[Exercise requirements]: Only the lines running from the line with "Viewport: 902px width, 494px height." to the end of the records below belong in the answer, each copied exactly.

** Records provided follows **

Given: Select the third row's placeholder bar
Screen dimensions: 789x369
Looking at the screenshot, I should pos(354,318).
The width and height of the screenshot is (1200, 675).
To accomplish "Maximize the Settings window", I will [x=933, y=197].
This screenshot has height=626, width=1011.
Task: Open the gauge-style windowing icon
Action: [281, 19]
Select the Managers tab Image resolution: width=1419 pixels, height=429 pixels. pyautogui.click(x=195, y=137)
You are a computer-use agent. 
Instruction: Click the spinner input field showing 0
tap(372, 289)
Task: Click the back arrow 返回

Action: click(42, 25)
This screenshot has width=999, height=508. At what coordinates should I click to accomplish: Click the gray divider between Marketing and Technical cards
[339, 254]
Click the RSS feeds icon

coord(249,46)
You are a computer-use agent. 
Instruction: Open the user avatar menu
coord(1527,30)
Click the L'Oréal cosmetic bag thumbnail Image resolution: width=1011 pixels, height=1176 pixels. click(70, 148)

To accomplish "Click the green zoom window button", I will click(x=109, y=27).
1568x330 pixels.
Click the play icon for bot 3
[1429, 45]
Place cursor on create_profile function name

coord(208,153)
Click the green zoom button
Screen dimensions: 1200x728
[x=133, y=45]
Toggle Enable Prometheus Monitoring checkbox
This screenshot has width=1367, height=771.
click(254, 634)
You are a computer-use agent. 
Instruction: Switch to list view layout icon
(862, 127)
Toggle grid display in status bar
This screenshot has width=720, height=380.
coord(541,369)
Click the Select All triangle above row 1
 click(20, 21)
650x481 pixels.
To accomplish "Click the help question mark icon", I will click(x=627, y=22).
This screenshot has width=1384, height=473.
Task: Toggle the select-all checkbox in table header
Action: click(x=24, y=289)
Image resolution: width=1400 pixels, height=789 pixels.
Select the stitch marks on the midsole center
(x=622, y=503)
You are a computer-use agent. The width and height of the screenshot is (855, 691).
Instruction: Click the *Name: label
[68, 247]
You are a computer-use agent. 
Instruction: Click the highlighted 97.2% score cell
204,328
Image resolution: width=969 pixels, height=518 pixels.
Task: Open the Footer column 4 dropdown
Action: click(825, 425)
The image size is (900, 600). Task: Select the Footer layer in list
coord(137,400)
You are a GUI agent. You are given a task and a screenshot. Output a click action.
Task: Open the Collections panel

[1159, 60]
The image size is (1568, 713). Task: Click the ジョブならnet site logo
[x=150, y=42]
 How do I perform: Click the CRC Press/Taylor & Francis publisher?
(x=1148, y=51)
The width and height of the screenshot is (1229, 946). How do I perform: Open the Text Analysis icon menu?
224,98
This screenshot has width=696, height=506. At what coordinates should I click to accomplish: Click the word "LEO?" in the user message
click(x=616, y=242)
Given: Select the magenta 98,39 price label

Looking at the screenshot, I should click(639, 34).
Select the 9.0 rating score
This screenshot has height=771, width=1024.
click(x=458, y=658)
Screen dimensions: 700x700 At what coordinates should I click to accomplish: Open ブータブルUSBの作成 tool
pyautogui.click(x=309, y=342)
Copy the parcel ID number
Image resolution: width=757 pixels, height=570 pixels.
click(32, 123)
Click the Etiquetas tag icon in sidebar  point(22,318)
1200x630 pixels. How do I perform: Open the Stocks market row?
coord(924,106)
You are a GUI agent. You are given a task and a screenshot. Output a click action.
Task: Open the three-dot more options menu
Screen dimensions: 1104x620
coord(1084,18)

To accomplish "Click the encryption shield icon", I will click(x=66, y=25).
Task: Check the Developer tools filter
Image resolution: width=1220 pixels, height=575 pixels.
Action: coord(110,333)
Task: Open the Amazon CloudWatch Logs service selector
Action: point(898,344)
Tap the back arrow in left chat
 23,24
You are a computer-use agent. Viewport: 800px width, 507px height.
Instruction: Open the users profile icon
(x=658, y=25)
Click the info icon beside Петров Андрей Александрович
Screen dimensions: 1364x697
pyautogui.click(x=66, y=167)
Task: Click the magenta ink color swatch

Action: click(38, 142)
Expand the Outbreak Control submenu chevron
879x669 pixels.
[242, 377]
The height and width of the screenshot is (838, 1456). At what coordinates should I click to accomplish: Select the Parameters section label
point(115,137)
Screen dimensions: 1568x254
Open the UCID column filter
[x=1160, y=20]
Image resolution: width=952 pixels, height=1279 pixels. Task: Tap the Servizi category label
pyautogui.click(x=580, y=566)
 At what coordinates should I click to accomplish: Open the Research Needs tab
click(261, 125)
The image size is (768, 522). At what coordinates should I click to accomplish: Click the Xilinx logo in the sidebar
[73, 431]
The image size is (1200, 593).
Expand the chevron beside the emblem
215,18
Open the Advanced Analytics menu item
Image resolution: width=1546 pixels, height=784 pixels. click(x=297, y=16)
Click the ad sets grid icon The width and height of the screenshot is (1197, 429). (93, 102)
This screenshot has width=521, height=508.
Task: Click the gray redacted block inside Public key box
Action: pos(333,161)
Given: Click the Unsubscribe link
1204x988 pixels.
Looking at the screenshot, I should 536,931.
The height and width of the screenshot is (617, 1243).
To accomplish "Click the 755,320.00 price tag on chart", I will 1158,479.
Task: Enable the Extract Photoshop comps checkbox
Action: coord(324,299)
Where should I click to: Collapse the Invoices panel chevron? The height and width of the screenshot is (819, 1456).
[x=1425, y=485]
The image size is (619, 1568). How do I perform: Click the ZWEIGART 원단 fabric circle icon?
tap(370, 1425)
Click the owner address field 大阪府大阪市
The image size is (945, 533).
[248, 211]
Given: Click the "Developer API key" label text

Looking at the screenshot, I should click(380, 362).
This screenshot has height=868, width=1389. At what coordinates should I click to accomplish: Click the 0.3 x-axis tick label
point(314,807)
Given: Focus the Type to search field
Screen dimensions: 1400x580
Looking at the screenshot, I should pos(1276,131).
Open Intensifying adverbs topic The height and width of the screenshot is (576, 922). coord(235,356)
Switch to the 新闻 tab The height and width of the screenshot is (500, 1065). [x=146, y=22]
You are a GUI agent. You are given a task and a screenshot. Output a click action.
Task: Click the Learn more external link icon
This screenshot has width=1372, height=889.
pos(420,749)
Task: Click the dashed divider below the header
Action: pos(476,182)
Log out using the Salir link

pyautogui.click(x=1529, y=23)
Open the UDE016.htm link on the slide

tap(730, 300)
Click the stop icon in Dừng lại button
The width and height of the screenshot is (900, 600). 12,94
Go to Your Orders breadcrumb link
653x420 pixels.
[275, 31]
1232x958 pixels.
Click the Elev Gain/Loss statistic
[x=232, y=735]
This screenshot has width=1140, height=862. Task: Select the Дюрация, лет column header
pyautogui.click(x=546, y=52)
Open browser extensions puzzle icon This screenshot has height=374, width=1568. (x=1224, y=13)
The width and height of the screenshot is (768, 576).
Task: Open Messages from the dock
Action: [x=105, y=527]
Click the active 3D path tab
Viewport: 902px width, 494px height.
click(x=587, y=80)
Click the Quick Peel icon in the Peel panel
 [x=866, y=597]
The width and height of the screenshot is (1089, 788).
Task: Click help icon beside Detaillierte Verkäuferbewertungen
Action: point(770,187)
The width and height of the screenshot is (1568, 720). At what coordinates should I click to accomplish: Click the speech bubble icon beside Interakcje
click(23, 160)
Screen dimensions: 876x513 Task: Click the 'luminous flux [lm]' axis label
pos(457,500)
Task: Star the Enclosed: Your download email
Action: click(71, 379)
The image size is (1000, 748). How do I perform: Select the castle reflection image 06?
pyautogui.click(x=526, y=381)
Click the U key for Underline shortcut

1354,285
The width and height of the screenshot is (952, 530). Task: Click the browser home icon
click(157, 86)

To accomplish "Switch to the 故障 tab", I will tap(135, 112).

** End of Records provided **

[Task answer]:
Viewport: 902px width, 494px height.
click(x=587, y=80)
Click the Quick Peel icon in the Peel panel
 [x=866, y=597]
The width and height of the screenshot is (1089, 788).
Task: Click help icon beside Detaillierte Verkäuferbewertungen
Action: point(770,187)
The width and height of the screenshot is (1568, 720). At what coordinates should I click to accomplish: Click the speech bubble icon beside Interakcje
click(23, 160)
Screen dimensions: 876x513 Task: Click the 'luminous flux [lm]' axis label
pos(457,500)
Task: Star the Enclosed: Your download email
Action: click(71, 379)
The image size is (1000, 748). How do I perform: Select the castle reflection image 06?
pyautogui.click(x=526, y=381)
Click the U key for Underline shortcut

1354,285
The width and height of the screenshot is (952, 530). Task: Click the browser home icon
click(157, 86)

To accomplish "Switch to the 故障 tab", I will tap(135, 112).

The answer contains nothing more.